Is your feature request related to a problem? Please describe.
There is no problem involved with this issue, its only a codebase suggestion.
Additional context
Maintaining data parsing and validation is kind of painful and not so fun, using a tool like Pydantic might save you some energy (for example you woudln't have to write complete from_json
but only provide a way to parse specific parts of it when you have unusual rules).
First step
A first step could simply be to use Pydantic's @dataclass
instead of the default one without using any of the data validation.
Pros/cons
Pros:
- simpler parsing code -> no code in most cases (easier to maintain);
- more complete (dynamic) type checking;
- more standard way of doing type validation (which again make it easier to maintain);
- can easily generate openAPI schema, which can help propagate types to frontend;
- integrates nicely with your linter;
- benefit from the great work of others, Pydantic is quite fast (V2 was just released and promise great performance improvements)
Cons:
- you become dependant on Pydantic (but its quite widely used mainly thanks to FastAPI);
- transition is not that easy (requires strong tests to make sure nothing breaks, but regression testing based on output types should suffice).
Airport example
As an example, take the Airport
data class that contain a nested City
data class to compare the Pydantic implementation with the current one.
Current implementation
Here is the code you have now (its fully working as is this is why I kept the get_and_transform
function in here):
from typing import Optional
from dataclasses import dataclass
@dataclass
class City:
id: str
name: str
iata_code: str
iata_country_code: str
@classmethod
def from_json(cls, json: dict):
return cls(
id=json["id"],
name=json["name"],
iata_code=json["iata_code"],
iata_country_code=json["iata_country_code"],
)
@dataclass
class Airport:
id: str
name: str
iata_code: Optional[str]
icao_code: Optional[str]
iata_country_code: str
latitude: float
longitude: float
time_zone: str
city: Optional[City]
@classmethod
def from_json(cls, json: dict):
return cls(
id=json["id"],
name=json["name"],
iata_code=json.get("iata_code"),
icao_code=json.get("icao_code"),
iata_country_code=json["iata_country_code"],
latitude=json["latitude"],
longitude=json["longitude"],
time_zone=json["time_zone"],
city=get_and_transform(json, "city", City.from_json),
)
def get_and_transform(dict: dict, key: str, fn, default=None):
try:
value = dict[key]
if value is None:
return value
else:
return fn(value)
except KeyError:
return default
And here is how it is called:
>>> Airport.from_json(airport_json)
Airport(id='arp_swf_us', name='New York Stewart International Airport', iata_code='SWF', icao_code='KSWF', iata_country_code='US', latitude=41.501292, longitude=-74.102724, time_zone='America/New_York', city=City(id='cit_nyc_us', name='New York', iata_code='NYC', iata_country_code='US'))
Pydantic version
from pydantic import BaseModel
class PydanticCity(BaseModel):
id: str
name: str
iata_code: str
iata_country_code: str
class PydanticAirport(BaseModel):
id: str
name: str
iata_code: Optional[str]
icao_code: Optional[str]
iata_country_code: str
latitude: float
longitude: float
time_zone: str
city: Optional[City]
And here is how it would called (using the BaseModel.model_validate
method):
>>> PydanticAirport.model_validate(airport_json)

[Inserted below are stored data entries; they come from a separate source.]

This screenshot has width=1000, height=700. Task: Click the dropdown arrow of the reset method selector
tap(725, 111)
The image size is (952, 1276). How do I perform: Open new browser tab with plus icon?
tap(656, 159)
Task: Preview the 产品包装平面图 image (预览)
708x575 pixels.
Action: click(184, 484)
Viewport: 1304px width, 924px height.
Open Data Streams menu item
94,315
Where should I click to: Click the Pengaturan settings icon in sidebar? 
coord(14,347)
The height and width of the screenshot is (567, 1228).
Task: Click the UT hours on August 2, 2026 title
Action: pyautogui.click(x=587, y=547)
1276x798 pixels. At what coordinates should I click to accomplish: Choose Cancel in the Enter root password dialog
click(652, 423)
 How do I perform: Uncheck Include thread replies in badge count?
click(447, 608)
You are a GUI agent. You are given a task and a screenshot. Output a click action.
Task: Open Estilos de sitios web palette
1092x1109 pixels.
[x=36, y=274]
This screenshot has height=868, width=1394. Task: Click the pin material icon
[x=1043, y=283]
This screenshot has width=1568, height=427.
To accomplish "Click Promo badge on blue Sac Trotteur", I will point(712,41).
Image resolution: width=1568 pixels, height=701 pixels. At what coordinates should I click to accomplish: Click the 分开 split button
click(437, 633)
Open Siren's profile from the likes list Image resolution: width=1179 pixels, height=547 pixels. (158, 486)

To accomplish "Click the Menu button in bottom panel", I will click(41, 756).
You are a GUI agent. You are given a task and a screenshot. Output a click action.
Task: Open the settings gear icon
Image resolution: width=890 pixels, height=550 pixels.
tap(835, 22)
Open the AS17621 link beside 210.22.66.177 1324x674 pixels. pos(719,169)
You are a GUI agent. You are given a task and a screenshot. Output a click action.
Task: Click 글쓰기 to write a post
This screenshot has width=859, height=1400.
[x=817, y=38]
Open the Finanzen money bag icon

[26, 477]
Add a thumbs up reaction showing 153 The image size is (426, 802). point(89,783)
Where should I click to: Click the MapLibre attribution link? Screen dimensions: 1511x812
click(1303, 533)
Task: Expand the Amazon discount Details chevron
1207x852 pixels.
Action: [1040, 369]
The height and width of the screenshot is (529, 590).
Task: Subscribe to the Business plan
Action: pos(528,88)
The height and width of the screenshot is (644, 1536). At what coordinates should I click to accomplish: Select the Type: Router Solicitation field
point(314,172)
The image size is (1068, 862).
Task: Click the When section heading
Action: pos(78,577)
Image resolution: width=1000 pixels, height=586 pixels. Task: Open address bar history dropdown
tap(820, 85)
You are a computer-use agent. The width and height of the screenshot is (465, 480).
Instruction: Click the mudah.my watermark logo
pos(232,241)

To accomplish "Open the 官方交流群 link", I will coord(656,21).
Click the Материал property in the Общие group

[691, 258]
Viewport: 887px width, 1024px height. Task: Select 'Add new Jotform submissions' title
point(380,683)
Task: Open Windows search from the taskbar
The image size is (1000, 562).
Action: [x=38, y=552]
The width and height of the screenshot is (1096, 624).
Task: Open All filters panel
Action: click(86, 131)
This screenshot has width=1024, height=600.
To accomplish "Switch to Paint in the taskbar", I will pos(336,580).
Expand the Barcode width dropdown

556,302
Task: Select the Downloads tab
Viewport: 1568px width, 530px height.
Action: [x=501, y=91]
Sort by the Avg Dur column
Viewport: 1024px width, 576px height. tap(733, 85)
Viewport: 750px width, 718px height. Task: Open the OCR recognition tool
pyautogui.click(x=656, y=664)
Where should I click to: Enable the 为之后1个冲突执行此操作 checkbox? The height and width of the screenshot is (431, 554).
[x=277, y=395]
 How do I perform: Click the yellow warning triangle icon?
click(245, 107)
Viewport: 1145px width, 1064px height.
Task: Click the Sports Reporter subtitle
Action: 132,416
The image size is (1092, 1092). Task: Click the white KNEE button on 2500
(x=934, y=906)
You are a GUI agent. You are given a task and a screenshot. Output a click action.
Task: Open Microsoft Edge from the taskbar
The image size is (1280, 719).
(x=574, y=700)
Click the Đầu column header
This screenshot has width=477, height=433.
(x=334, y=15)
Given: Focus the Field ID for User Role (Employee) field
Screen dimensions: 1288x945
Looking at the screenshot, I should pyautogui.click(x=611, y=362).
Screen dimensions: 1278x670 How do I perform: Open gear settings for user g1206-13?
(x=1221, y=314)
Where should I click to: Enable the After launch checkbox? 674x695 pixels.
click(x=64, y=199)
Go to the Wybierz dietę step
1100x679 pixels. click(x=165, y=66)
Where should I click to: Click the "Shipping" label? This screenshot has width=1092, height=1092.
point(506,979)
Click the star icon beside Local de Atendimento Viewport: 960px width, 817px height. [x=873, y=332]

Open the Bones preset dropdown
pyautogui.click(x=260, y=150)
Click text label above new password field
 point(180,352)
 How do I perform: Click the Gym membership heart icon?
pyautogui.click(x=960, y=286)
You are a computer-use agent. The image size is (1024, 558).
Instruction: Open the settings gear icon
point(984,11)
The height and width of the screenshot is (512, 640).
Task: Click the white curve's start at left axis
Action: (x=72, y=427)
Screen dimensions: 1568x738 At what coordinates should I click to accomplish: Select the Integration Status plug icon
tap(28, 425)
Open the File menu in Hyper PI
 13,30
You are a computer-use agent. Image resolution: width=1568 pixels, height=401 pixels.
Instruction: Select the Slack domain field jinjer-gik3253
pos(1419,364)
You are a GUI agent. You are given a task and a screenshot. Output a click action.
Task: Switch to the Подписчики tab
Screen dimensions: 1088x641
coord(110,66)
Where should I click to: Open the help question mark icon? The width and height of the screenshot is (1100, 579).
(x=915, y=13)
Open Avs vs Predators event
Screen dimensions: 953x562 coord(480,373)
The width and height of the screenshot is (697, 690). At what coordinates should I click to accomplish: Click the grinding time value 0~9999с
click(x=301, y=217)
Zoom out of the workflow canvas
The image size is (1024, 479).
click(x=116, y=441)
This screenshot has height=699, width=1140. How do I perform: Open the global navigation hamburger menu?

PydanticAirport(id='arp_swf_us', name='New York Stewart International Airport', iata_code='SWF', icao_code='KSWF', iata_country_code='US', latitude=41.501292, longitude=-74.102724, time_zone='America/New_York', city=City(id='cit_nyc_us', name='New York', iata_code='NYC', iata_country_code='US'))
Stats for the geeks
The performances of the two validations are as follows:
>>> %timeit Airport.from_json(airport_json)
861 ns ± 11.2 ns per loop (mean ± std. dev. of 7 runs, 1,000,000 loops each)
>>> %timeit PydanticAirport.model_validate(airport_json)
1.79 µs ± 16.5 ns per loop (mean ± std. dev. of 7 runs, 1,000,000 loops each)
Note that Pydantic performs a complete validation (each field is type checked) whereas your current code only parse the input data. The comparaison is not made to be fair, I just wanted to highlight that there isn't a huge performance difference between the two (Pydantic is basically twice as slow as you current implementation).
Type errors
>>> airport_json["iata_country_code"] = 12
>>> Airport.from_json(airport_json)
# no error
>>> PydanticAirport.model_validate(airport_json)
ValidationError: 1 validation error for PydanticAirport
iata_country_code
Input should be a valid string [type=string_type, input_value=12, input_type=int]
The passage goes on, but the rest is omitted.